BALTIMORE – Maryland officials agreed Friday to drop a lawsuit against cigarette makers in exchange for $4.4 billion and some restrictions on tobacco advertising.
“This deal is good for the state of Maryland,” said state Attorney General J. Joseph Curran. “No one – not Congress, not the public health advocates – have delivered more than this settlement.”
But health groups said the industry had not given enough.
“We don’t view this as a public health measure unless it convinces our leaders to finish the job,” said Dr. Albert L. Blumberg, president of Smoke Free Maryland, a coalition of health groups.
Under the deal, the nation’s four big cigarette makers would pay the state $54 million almost immediately and dole out more than $4 billion over 25 years.
The companies also would restrict outdoor advertising and promotional clothing and stop using cartoon characters to promote smoking.
The deal is expected to be part of the largest U.S. civil settlement ever, a $206 billion package accepted by 46 states to help cover costs of treating sick smokers.
The money is all but guaranteed. The tobacco companies had said they would sign the settlement if a “sufficient” number of states agreed to sign. All 46 states agreed to settle by the Friday deadline, said Scott Williams, spokesman for BSMG Worldwide, the public relations firm representing the four companies.
The companies – Brown and Williamson Tobacco Corp., Lorillard Tobacco Co., Philip Morris Inc. and R.J. Reynolds Tobacco Co. – could still opt out of the deal if judges in too many of the settling states don’t approve it.

+===+

- [Problems to work on]
- 1) Can you reproduce the part of the tobacco settlement article above between "Under the deal, the" and "to promote smoking.", inclusive, word for word?
- 2) How would you sum up the tobacco settlement article above in two sentences?

+===+

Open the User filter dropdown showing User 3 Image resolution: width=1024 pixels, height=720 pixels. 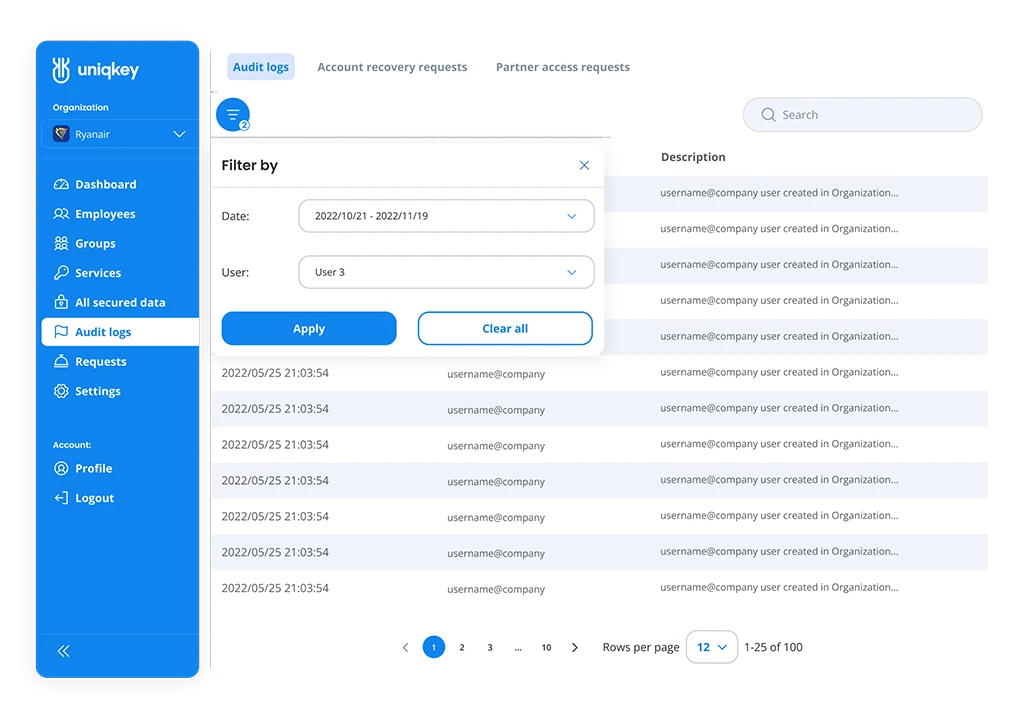coord(446,272)
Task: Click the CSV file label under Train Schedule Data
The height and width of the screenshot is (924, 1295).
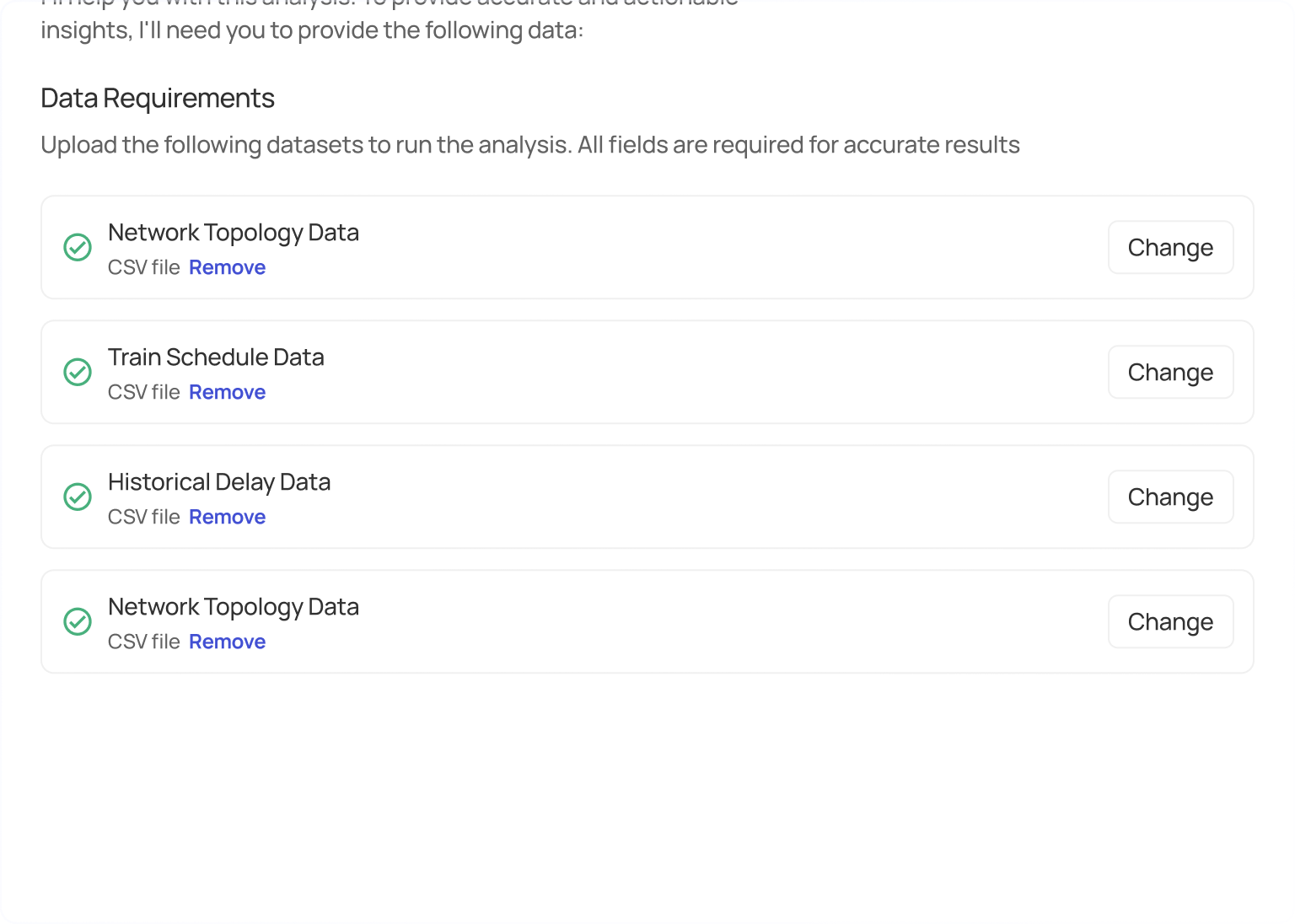Action: (143, 391)
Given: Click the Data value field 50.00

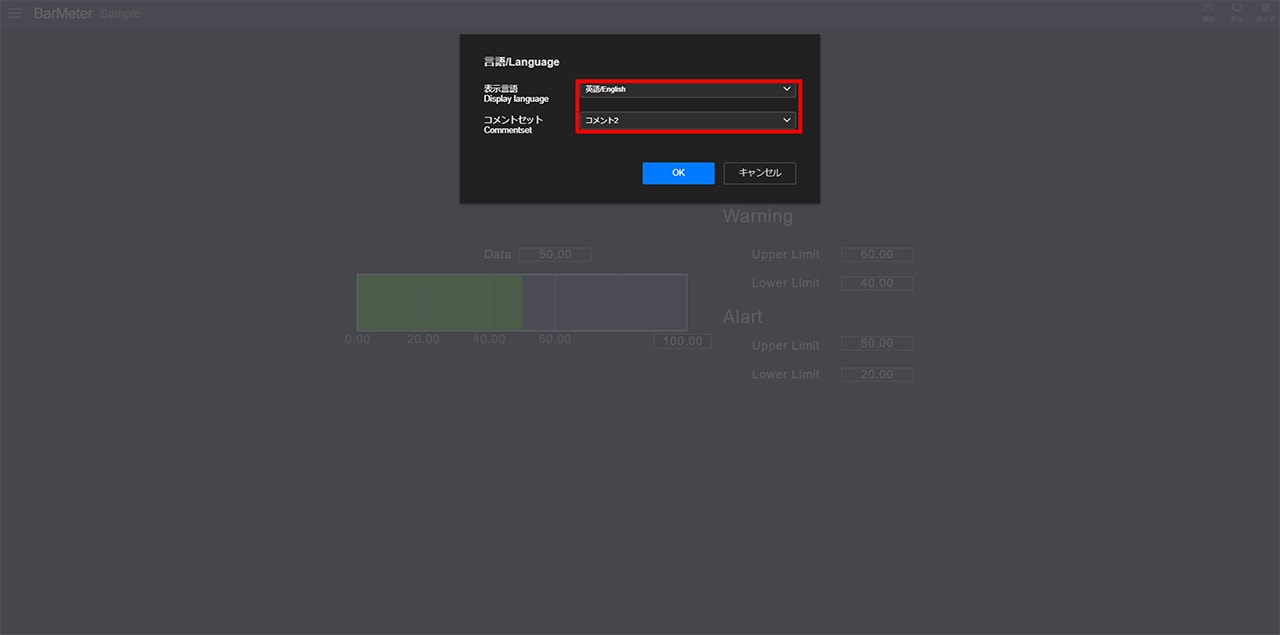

+===+

- [Solutions for each task]
- 1)
Under the deal, the nation’s four big cigarette makers would pay the state $54 million almost immediately and dole out more than $4 billion over 25 years.
The companies also would restrict outdoor advertising and promotional clothing and stop using cartoon characters to promote smoking.

- 2) Maryland officials agreed to drop a lawsuit against cigarette makers in exchange for $4.4 billion and some restrictions on tobacco advertising, a deal the state attorney general praised but health groups said gave too little. The deal is expected to be part of a $206 billion settlement accepted by 46 states to help cover the costs of treating sick smokers, though the four companies could still opt out if judges in too many of the settling states don't approve it.